Bagaimana bisa seorang pedagang acung demikian gigihnya menjual barang dagangan mereka? saya yakin itu karena himpitan ekonomi, ibu dari salah seorang teman saya merupakan salahsatu dari sekian banyak pedagang acung dikawasan pariwisata, bahkan teman saya mampu menamatkan bangku perkuliahan salahsatunya dibiayai dari hasil keringat ibunya yang berjualan pernak-pernik dikawasan wisata. Inilah maksud dari tulisan saya kali ini, antara himpitan ekonomi dan gangguan pariwisata, yang mana menurut anda benar?

Melarang para pedagang acung berjualan dikawasan wisata tentu saja dirasa tidak adil bagi mereka, bagaimana mungkin kita melarang seseorang untuk menafkahi keluarga mereka? namun cara jualan yg arogansi juga malah akan membuat segalanya makin buruk, kawasan wisata yg terkenal akan arogansi dari para pedagang acung akan membuat kita berfikir dua kali untuk lancong kesana.

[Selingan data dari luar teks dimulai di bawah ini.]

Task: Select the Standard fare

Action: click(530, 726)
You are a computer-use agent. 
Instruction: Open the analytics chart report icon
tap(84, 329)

Bali merupakan tempat wisata yang dilirik oleh wisatawan lokal maupun mancanegara karena bali terkenal akan budaya dan keindahan alamnya yang tentu saja apabila dikelola dengan cara yang lebih profesional akan menyumbangkan devisa yg berlipat kali lebih besar bagi negara. Salahsatu cara pengelolaan pedagang acung adalah dengan membuat suatu kawasan tersendiri untuk berjualan, misalkan disediakan stand untuk berjualan, dan para guide setempat menggiring wisatawannya untuk mengunjungi kawasan tsb, saya rasa daerah wisata yg menyediakan stand kesenian lokal akan menambah nilai plus bagi daerah wisata itu sendiri.

Saya ambil contoh daerah wisata pegunungan bedugul di kabupaten Tabanan yg terkenal akan wisata taman rekreasi dengan produk lokal yg dijual adalah hasil kebun dan tanaman hias, begitu juga daerah batubulan-gianyar yg menjual kerajinan patung batu dan kayu, serta beberapa tempat lainnya dengan ciri khas daerah dengan produk lokalnya tersendiri yang tentunya menghasilkan keanekaragaman yang menjadi daya tarik tersendiri sehingga wisatawan betah berlama-lama di bali.

Demikian tulisan saya, ini murni dari pengalaman dan ide saya sendiri, masukan dari pembaca sekalian sangat berarti bagi saya.